• _GIVEN EXERCISE 1_
In the records, rewrite the stretch from the line containing "The height and width of the screenshot is (775, 800)." through the line containing "Action: pos(606,679)", replacing "Open" with "Access" and leaving everything else unchanged.

• _SELECTED EXTRACT_
=-=-=

Belinda Pike finally stressed that the screening does not immediately lead to the rejection of the request, but simply involves manual handling of the request.

Marie – Christine Vergiat (GUE/NGL – France) and Bodil Valero (Greens/EFA – Sweden) highlighted that visas are returned, albeit with a different name (authorization). According to Marie – Christine Vergiat, then, this proposal does not promote cooperation between member states, it is repressive and attacks the fundamental rights, like others in this area of “smart” borders. Security and immigration are matters to be addressed in different texts, because adhere to different problems. The fact that some people should be identified through a profiling system also raises an ethical problem.

Bodil Valero remarked the privacy-issue. People will also provide information on education and health and Greens/Efa group would like to receive explanations about what is the reason for these provisions: perhaps the Commission’s intention is to gather information that cannot be collected in other ways. Furthermore, the 5-year period envisaged for data stocking is too long. She underlined that also the EDPS (European Data Protection Supervisor) has taken a fairly critical position on some of the elements of the proposal.

=-=-=

(Records from a data collection)
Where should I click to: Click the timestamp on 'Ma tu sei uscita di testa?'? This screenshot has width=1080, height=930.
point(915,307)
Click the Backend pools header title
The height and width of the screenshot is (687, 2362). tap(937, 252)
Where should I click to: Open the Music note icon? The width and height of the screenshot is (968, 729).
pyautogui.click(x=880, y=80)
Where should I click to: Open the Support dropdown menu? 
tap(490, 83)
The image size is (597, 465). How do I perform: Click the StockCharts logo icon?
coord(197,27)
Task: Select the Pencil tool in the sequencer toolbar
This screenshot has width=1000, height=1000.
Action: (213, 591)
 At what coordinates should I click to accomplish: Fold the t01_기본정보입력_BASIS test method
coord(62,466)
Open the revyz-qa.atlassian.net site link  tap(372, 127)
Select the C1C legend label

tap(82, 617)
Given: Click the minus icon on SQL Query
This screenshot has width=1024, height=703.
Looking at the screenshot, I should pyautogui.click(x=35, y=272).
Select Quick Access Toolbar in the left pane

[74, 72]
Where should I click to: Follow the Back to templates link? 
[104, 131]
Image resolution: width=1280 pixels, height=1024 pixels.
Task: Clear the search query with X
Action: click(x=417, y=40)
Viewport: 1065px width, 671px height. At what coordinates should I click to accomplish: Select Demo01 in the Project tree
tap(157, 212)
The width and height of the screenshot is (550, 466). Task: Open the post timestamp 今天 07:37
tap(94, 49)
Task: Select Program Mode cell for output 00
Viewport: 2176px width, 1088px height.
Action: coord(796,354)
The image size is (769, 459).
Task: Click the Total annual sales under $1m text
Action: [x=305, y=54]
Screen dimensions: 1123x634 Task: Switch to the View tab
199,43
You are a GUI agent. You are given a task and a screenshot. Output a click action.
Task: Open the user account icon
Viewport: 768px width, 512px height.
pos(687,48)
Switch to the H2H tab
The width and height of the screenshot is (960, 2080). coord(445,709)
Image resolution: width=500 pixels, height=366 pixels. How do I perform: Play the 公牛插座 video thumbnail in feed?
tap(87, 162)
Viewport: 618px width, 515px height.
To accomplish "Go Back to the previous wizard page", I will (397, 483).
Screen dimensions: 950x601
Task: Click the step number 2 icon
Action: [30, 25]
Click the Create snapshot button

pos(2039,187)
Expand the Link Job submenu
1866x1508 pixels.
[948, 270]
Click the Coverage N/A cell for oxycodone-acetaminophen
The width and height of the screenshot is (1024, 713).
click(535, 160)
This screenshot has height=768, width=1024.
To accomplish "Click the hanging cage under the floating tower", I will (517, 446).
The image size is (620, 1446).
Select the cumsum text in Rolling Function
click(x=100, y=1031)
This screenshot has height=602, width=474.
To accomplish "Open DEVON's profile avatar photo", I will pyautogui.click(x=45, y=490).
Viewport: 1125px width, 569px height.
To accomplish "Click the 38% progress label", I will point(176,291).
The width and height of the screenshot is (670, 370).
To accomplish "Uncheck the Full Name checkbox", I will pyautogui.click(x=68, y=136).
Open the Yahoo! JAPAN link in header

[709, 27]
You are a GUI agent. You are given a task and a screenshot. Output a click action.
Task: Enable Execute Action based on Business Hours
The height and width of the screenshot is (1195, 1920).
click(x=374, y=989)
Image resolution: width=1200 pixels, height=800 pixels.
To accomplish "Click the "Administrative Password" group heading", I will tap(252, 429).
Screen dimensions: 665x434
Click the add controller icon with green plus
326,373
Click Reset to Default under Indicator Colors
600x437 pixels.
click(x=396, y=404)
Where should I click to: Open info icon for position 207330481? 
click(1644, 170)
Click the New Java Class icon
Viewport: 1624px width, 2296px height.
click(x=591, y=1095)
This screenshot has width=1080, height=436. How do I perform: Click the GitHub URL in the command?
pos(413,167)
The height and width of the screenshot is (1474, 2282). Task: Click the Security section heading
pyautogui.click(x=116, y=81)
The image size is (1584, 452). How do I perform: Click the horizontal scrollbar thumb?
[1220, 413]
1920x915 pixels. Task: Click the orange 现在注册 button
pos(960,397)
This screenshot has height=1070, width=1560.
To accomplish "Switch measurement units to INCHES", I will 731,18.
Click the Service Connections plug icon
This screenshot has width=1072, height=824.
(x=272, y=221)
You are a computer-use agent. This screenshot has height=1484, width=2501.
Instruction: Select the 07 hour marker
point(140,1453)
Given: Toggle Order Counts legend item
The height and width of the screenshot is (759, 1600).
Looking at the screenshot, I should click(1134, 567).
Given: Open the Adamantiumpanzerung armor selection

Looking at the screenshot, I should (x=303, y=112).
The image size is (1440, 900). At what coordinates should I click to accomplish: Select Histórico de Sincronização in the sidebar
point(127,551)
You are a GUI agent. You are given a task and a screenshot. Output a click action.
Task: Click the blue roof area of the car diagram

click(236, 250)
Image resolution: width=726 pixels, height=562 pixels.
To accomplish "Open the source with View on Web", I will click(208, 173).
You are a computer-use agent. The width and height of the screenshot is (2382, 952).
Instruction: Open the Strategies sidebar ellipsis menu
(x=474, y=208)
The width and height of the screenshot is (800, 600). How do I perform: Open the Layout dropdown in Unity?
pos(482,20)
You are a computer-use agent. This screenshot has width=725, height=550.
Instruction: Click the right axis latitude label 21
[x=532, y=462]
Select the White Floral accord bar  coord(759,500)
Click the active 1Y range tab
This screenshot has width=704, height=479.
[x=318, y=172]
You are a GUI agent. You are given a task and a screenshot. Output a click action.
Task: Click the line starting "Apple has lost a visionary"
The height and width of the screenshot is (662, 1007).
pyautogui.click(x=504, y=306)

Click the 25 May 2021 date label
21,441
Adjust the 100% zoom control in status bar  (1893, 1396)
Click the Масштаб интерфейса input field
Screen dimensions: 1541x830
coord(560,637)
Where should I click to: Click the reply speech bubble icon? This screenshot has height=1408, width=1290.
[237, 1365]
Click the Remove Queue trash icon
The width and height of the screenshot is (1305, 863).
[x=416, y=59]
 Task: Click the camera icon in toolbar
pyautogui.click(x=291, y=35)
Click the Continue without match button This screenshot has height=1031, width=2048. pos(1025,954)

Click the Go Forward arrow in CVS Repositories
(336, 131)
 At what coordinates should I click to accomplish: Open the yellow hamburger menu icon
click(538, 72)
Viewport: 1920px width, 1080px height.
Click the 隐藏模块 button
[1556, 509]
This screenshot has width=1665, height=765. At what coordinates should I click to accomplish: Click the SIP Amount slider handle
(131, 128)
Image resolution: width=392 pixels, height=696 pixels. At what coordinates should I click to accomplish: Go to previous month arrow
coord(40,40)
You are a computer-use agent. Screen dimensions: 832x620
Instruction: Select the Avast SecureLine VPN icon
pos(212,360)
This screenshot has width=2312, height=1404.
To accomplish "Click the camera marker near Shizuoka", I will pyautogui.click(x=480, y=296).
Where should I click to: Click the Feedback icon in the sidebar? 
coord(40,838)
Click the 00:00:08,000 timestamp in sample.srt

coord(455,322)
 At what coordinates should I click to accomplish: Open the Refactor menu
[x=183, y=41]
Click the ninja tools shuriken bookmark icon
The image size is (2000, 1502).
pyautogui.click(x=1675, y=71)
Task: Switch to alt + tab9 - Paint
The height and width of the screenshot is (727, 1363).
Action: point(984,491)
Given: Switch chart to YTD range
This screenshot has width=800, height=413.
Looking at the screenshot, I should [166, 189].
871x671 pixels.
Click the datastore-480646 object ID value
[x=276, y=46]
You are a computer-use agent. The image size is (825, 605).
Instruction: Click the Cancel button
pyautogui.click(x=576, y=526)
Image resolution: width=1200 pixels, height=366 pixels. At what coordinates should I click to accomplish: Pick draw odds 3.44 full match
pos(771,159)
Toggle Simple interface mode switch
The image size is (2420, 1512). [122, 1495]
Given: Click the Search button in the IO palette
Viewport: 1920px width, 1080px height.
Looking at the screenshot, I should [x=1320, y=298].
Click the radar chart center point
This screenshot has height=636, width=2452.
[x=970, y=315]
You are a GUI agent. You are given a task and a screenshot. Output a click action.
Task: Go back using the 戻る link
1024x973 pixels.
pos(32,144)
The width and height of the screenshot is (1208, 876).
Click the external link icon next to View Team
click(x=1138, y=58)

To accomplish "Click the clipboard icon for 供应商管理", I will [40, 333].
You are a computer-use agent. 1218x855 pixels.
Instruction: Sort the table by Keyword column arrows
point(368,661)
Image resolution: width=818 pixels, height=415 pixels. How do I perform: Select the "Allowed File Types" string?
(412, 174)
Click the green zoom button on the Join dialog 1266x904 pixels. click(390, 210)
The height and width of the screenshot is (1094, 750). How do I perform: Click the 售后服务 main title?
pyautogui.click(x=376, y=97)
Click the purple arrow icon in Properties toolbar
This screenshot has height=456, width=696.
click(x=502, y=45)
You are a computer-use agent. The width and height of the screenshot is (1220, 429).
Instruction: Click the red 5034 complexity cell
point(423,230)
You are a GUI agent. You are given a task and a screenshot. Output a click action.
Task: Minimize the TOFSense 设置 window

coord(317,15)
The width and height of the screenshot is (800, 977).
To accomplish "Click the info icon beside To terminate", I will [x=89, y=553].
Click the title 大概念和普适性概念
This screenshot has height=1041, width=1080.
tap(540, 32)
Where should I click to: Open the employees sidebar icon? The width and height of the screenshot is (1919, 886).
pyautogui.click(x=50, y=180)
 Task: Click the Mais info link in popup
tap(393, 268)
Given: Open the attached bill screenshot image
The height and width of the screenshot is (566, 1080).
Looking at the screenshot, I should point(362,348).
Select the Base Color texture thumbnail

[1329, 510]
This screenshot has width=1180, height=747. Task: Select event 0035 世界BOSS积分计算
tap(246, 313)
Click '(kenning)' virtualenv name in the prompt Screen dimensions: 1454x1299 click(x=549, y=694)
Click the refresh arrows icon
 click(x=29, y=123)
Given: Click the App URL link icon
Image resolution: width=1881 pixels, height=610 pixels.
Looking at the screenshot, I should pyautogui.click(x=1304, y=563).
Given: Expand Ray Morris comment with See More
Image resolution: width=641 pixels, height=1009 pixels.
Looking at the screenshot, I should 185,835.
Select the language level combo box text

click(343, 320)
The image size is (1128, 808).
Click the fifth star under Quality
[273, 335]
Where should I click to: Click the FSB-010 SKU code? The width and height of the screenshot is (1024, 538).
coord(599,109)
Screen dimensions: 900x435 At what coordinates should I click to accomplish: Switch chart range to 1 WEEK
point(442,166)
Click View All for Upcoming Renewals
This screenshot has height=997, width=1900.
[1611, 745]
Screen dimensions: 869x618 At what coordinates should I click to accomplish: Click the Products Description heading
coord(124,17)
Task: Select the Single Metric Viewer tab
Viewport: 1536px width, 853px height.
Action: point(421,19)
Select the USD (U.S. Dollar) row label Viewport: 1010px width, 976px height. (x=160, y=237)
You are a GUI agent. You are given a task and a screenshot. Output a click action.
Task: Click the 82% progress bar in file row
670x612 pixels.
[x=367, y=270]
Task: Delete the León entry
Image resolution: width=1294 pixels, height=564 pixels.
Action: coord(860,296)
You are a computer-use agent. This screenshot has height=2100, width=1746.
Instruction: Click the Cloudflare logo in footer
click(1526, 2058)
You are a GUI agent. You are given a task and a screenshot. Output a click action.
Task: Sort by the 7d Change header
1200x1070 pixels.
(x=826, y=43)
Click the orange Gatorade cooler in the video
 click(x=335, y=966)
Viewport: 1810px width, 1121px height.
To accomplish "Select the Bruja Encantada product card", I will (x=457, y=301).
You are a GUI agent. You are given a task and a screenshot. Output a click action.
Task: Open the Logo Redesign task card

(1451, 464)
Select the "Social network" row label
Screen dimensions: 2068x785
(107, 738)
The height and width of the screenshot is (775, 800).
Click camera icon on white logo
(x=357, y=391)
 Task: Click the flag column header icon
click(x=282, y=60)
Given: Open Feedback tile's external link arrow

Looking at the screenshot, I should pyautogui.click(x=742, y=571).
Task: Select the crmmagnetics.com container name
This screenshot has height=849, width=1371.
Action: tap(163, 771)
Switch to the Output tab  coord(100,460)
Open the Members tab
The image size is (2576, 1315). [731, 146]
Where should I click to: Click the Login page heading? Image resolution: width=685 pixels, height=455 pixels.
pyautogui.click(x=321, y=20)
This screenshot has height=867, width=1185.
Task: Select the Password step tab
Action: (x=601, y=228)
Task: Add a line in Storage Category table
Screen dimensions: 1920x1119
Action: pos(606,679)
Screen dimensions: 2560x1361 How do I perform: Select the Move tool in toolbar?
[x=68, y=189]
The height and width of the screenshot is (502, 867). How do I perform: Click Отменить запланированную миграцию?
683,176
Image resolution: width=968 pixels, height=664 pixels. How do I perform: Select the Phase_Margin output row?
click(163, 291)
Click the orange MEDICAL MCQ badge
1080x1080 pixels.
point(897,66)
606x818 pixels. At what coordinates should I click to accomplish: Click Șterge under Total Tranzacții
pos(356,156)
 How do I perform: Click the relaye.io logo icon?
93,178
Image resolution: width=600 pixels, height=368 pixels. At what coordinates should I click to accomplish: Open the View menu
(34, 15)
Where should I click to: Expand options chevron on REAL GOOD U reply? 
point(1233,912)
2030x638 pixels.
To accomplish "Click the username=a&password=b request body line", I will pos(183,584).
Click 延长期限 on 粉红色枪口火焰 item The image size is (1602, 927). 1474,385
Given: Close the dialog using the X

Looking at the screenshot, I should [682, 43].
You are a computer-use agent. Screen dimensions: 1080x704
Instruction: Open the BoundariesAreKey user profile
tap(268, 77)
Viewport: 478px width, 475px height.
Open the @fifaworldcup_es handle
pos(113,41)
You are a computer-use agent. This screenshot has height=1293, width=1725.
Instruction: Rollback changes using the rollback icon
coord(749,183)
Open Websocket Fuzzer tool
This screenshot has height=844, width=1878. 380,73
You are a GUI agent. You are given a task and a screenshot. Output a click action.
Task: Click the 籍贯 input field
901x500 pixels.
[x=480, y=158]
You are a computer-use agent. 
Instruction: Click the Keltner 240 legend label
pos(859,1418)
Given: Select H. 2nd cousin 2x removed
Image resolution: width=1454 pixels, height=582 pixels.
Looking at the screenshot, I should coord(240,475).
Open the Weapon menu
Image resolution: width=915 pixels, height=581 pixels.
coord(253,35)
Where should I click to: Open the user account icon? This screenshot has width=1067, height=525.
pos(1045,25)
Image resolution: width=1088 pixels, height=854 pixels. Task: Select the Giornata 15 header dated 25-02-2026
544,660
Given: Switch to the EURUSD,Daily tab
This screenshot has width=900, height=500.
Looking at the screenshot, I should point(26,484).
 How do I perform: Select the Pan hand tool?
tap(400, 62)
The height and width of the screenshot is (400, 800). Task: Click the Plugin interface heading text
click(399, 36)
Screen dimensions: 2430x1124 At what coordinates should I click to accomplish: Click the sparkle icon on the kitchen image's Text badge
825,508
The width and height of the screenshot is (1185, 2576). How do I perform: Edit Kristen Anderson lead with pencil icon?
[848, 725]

=-=-=

• _GIVEN EXERCISE 2_
Copy word for word the stretch of the passage on the travel authorization proposal from "Belinda Pike finally" through "of the request.".

• _RESULT 1_
The height and width of the screenshot is (775, 800).
Click camera icon on white logo
(x=357, y=391)
 Task: Click the flag column header icon
click(x=282, y=60)
Given: Access Feedback tile's external link arrow

Looking at the screenshot, I should pyautogui.click(x=742, y=571).
Task: Select the crmmagnetics.com container name
This screenshot has height=849, width=1371.
Action: tap(163, 771)
Switch to the Output tab  coord(100,460)
Access the Members tab
The image size is (2576, 1315). [731, 146]
Where should I click to: Click the Login page heading? Image resolution: width=685 pixels, height=455 pixels.
pyautogui.click(x=321, y=20)
This screenshot has height=867, width=1185.
Task: Select the Password step tab
Action: (x=601, y=228)
Task: Add a line in Storage Category table
Screen dimensions: 1920x1119
Action: pos(606,679)

• _RESULT 2_
Belinda Pike finally stressed that the screening does not immediately lead to the rejection of the request, but simply involves manual handling of the request.